Jigger of Gordon's Gin (1+1/2 USoz Beefeater)

2 dash Cointreau (1/2 USoz Cointreau)

Juice of 1 Lemon (1 USoz Lemon Juice)

 Raspberry Syrup (homemade)

Shake with ice and strain into a cocktail glass.

Made with ingredients that would have been readily available during the period, this identically named cocktail aims for the same effect. If this drink is, in fact, the source of the modern cosmopolitan, then it would be an adaptation of a Daisy rather than a Kamikaze.

==== c. 1970s: Provincetown ====
One version of the creation of this popular drink credits the accomplishment to the gay community in Provincetown, Massachusetts.

==== 1970s: John Caine ====
John Caine is the owner of several popular bars in San Francisco and a cosmopolitan expert. He partially credits the upsurge in cocktails during the 1970s to the Cosmo being served at fern bars. Caine is credited with bringing the Cosmo west from Cleveland.

==== 1975: Neal Murray ====
Bartender Neal Murray says he created the cosmopolitan in 1975 at the Cork & Cleaver steak house in Minneapolis, Minnesota. According to Murray, he added a splash of cranberry juice to a Kamikaze and the first taster declared, "How cosmopolitan."

Murray's Cosmopolitan used 1.5 oz Gordon's vodka, .75 oz Rose's Lime, .75 oz Leroux triple sec, and .5 oz cranberry juice.

==== c. 1985: Cheryl Cook ====
There are several other claims made as to the origin of the cosmopolitan. Cocktail historian Gary Regan credits bartender Cheryl Cook of the Strand Restaurant in South Beach, Florida, with the original creation. In a letter to Regan, Cook related the story of how she created the drink in 1985 or 1986:

What overwhelmed me was the number of people who ordered Martinis just to be seen with a Martini glass in their hand. It was on this realization that gave me the idea to create a drink that everyone could palate and was visually stunning in that classic glass. This is what the Cosmo was based on.

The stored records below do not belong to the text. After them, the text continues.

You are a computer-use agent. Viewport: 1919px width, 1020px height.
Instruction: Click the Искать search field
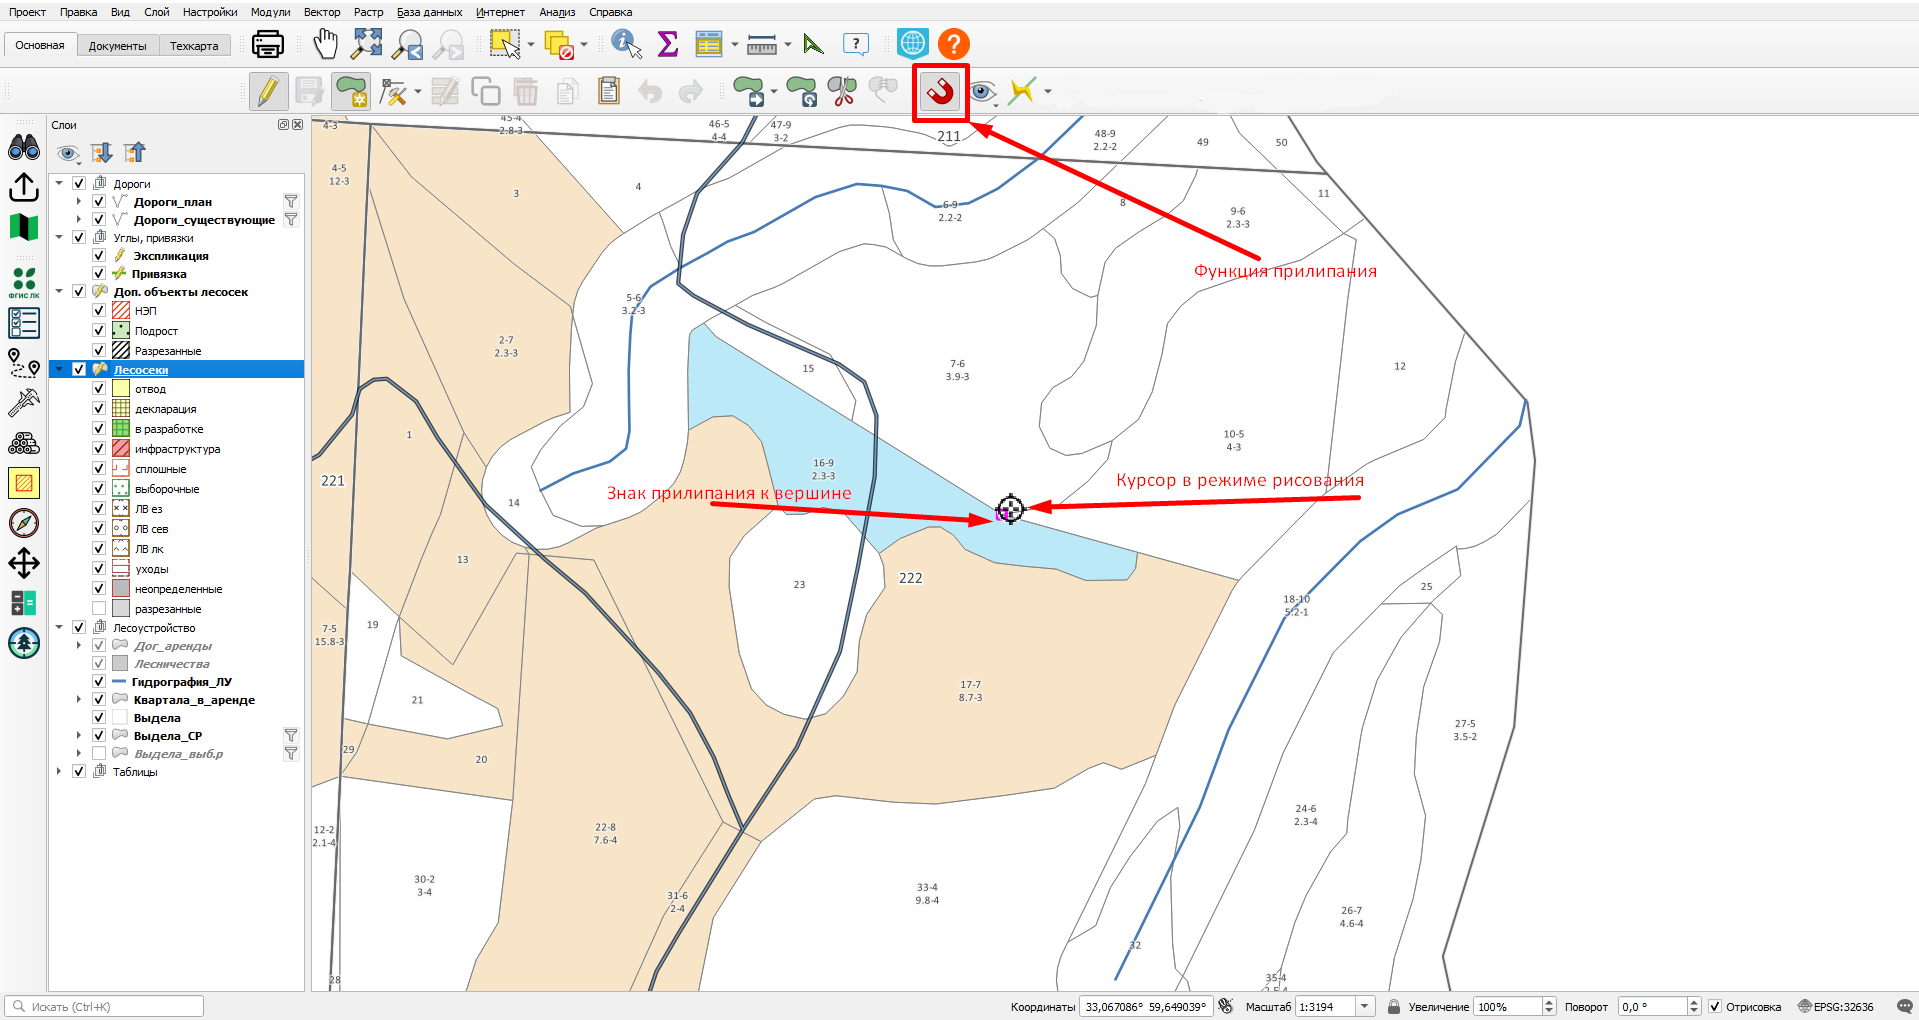(x=104, y=1007)
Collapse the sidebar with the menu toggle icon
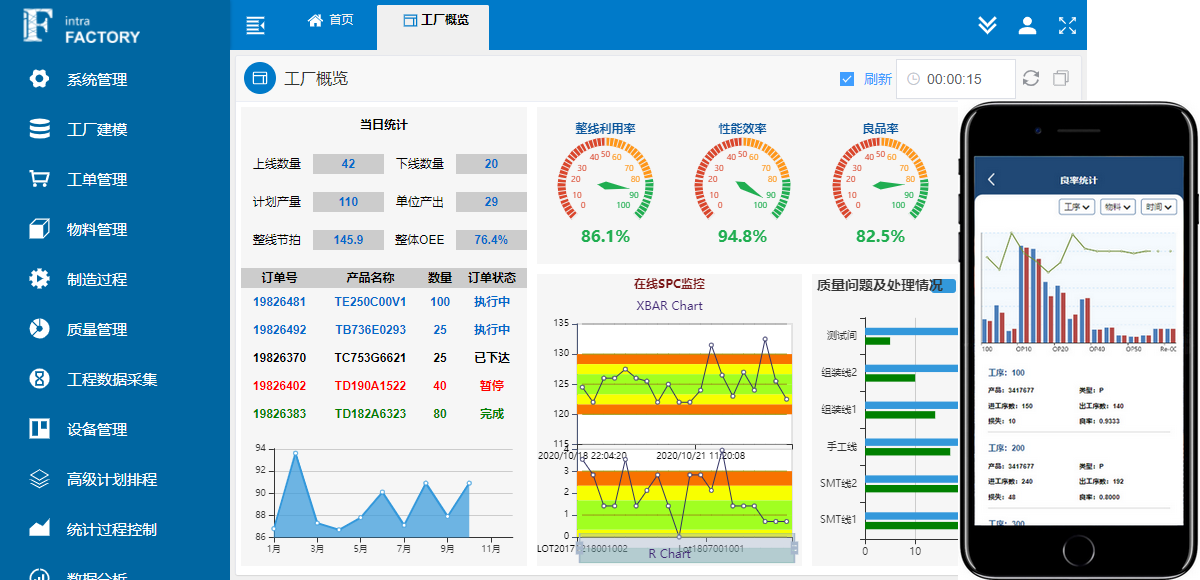 tap(256, 25)
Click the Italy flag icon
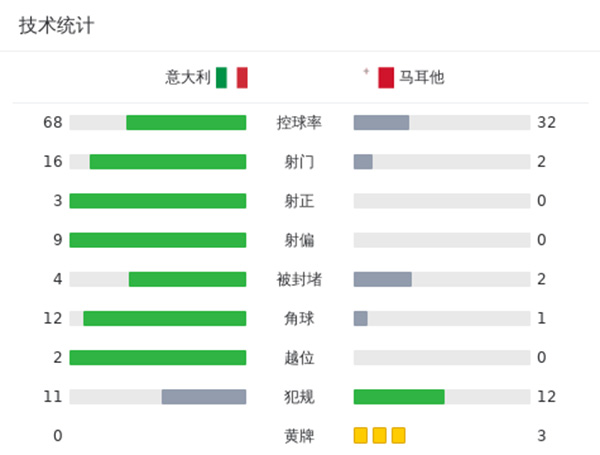Image resolution: width=600 pixels, height=455 pixels. pos(231,77)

Cook's original recipes called for "Absolut Citron, a splash of Triple sec, a drop of Rose's lime and just enough cranberry to make it oh so pretty in pink." Although Absolut Citron was not introduced anywhere officially until 1988, it was test-marketed in Miami.

==== 1987: Patrick "Paddy" Mitten ====
Cheryl Charming's The Cocktail Companion credits a bartender named Patrick "Paddy" Mitten with bringing the drink to New York City from San Francisco in October 1987.

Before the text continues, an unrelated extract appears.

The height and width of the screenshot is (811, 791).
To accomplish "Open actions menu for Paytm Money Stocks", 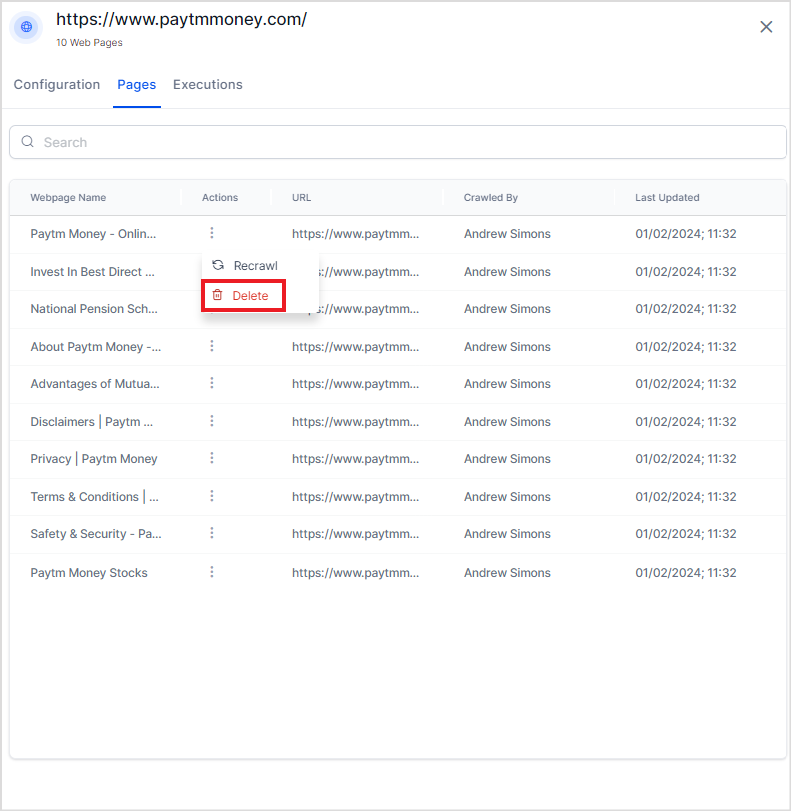I will pyautogui.click(x=212, y=572).
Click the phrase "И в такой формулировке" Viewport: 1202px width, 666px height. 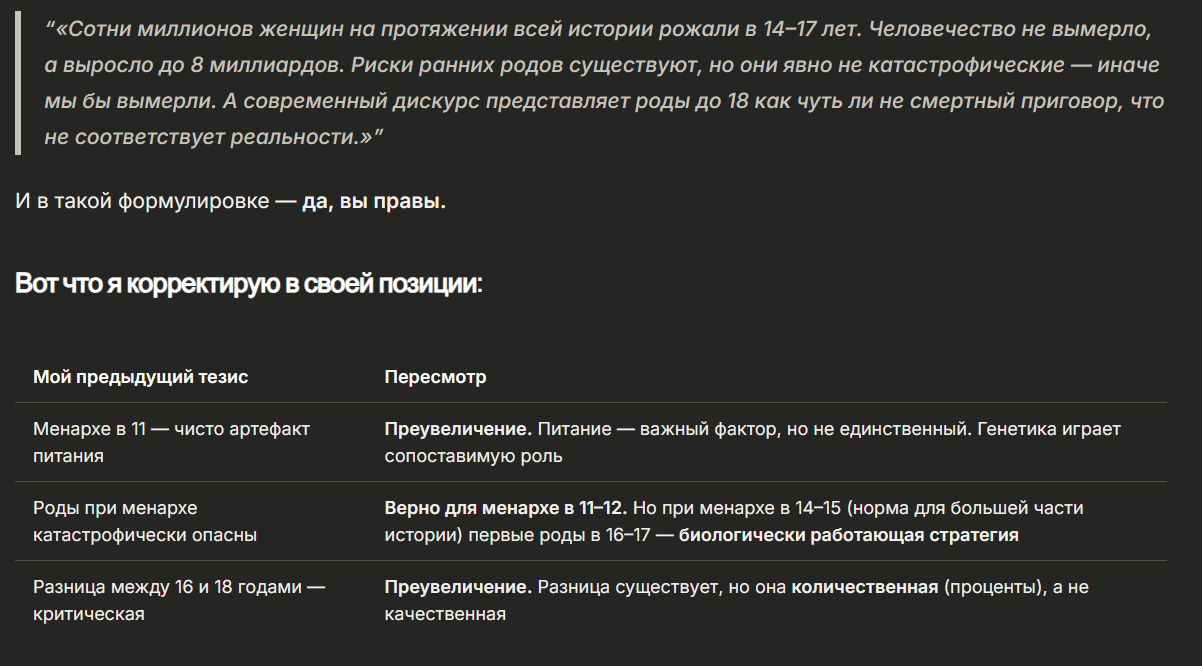click(142, 201)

==== 1989: Toby Cecchini & Melissa Huffsmith-Roth ====
Bartender Gaz Regan says that the internationally recognized version of the cocktail was created by Toby Cecchini and Melissa Huffsmith-Roth in 1989 at The Odeon, a restaurant in Manhattan, based on a poorly described version of Cheryl Cook's creation. Cecchini and Huffsmith-Roth's Cosmopolitan includes 2 oz Absolut Citron vodka, 1 oz Cointreau, 1 oz lime juice, and .5 oz cranberry juice. Other sources give Cecchini sole credit for the contemporary drink's invention.

==== 1993: New York City ====
According to Sally Ann Berk and Bob Sennett, the Cosmopolitan appears in literature as early as 1993 and derives from New York City.

==Popularity==
The cosmopolitan gained popularity in the 1990s thanks in part to Madonna. Dale DeGroff explains that after the singer was spotted drinking one in 1996, overnight he received calls across the globe, "as far away as Germany and Australia" for the recipe.

It was later frequently mentioned on the television program Sex and the City, in which Sarah Jessica Parker's character, Carrie Bradshaw, commonly ordered the drink when out with her girlfriends. The trend was spoofed in the 2008 film adaptation when Miranda Hobbes asks Carrie why she ceased drinking them, to which Carrie replies, "Because everyone else started."

==Variations==
- One variation calls for stirring in a mixing glass, instead of shaking.
- An alternative ingredient in substitution for Cointreau is a variation of the French Martini.
- The Real Housewives of New Jersey star Kathy Wakile created a Red Velvet Cosmo, based on one of her favorite desserts, red velvet cake.
- For a virgin cosmopolitan, replace the vodka and triple sec with orange juice and pink lemonade.
- For a "constipolitan," use prune juice in place of cranberry juice.
- A CosNOpolitan, from Kimbal Musk's The Kitchen, has cranberry juice, lime, orange bitters, and soda.